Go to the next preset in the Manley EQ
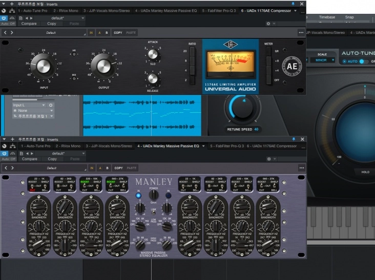This screenshot has width=375, height=280. coord(12,168)
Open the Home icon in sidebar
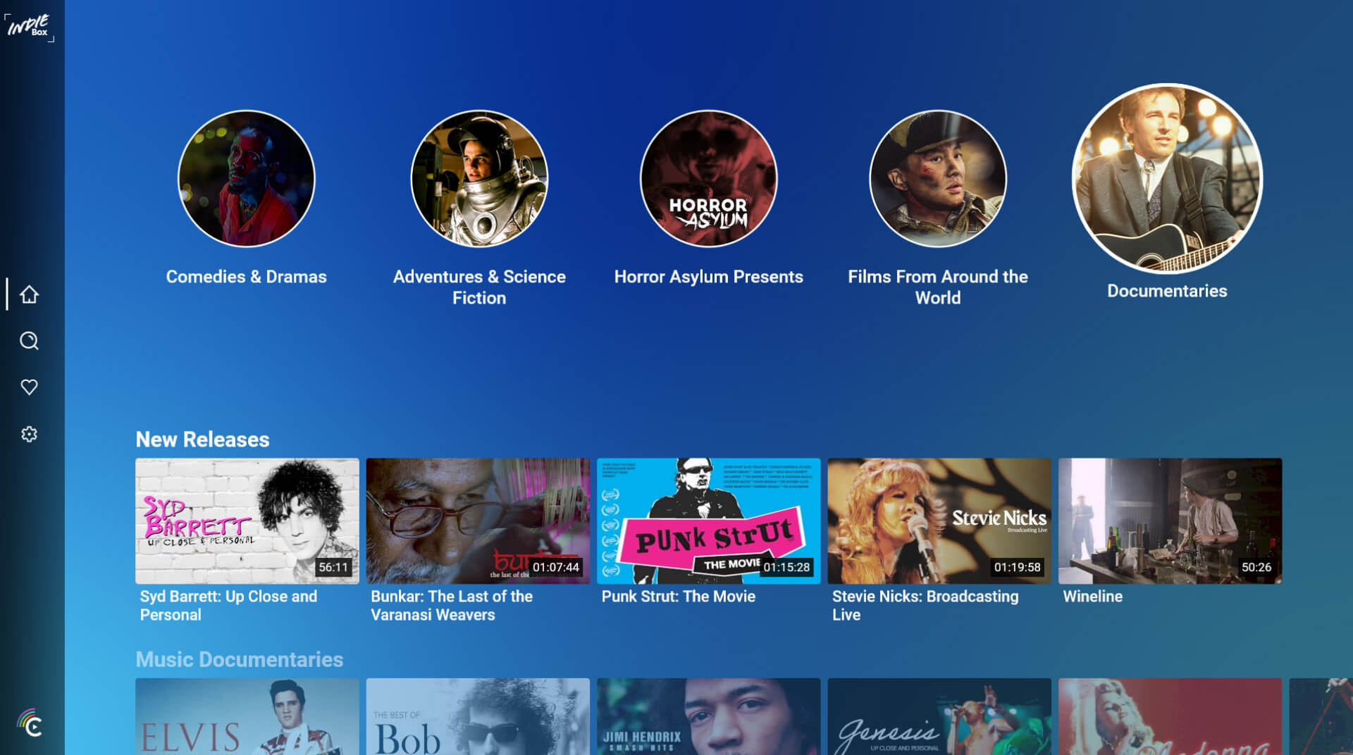The height and width of the screenshot is (755, 1353). [x=29, y=294]
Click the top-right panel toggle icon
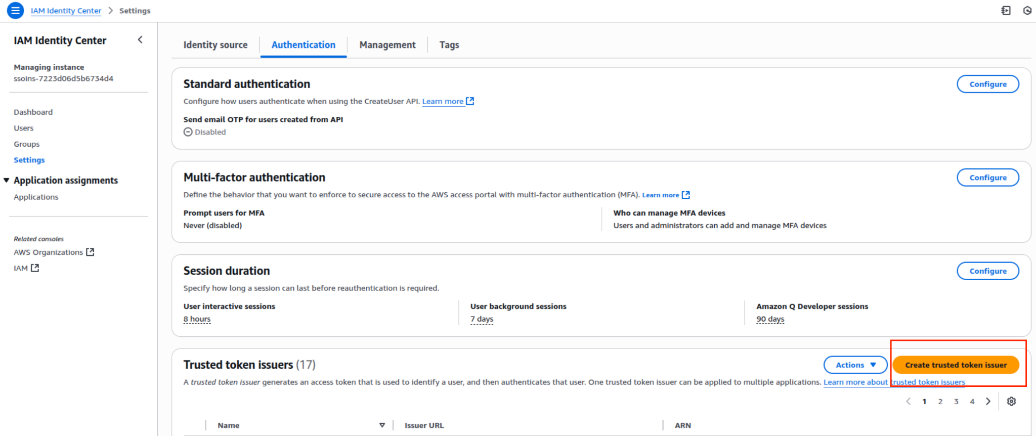 [1006, 10]
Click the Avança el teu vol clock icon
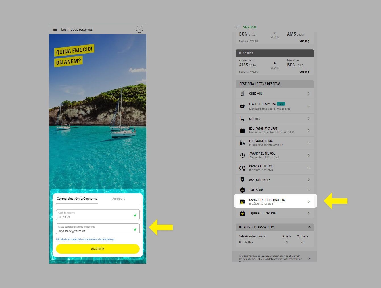Image resolution: width=381 pixels, height=288 pixels. 242,156
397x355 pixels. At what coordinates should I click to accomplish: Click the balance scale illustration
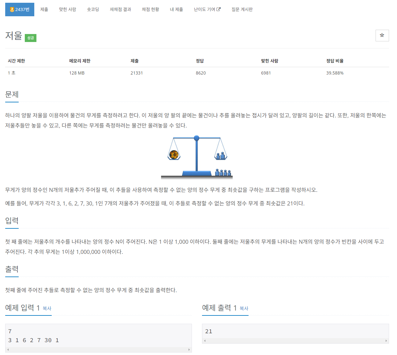click(197, 156)
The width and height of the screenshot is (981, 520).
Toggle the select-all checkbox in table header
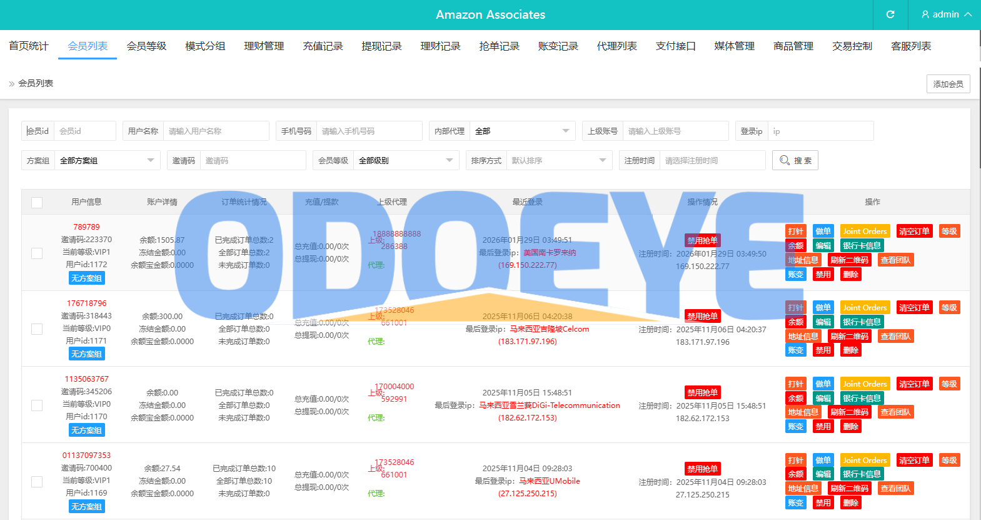(x=37, y=203)

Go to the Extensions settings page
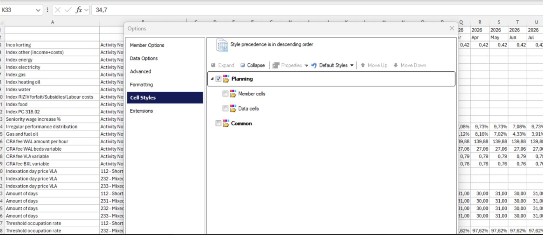tap(141, 111)
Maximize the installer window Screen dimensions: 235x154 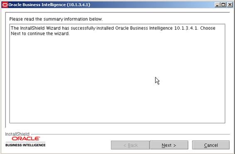pyautogui.click(x=223, y=5)
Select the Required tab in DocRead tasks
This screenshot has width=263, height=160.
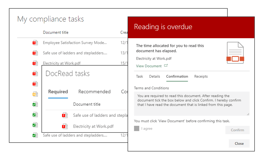pyautogui.click(x=58, y=92)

• • • •

What you should do: The lines to be quoted run from the line containing "Select the Required tab in DocRead tasks" through the end of the entries above, both included; quote them exactly and leave out any pictures.

Solution for this problem:
Select the Required tab in DocRead tasks
This screenshot has width=263, height=160.
pyautogui.click(x=58, y=92)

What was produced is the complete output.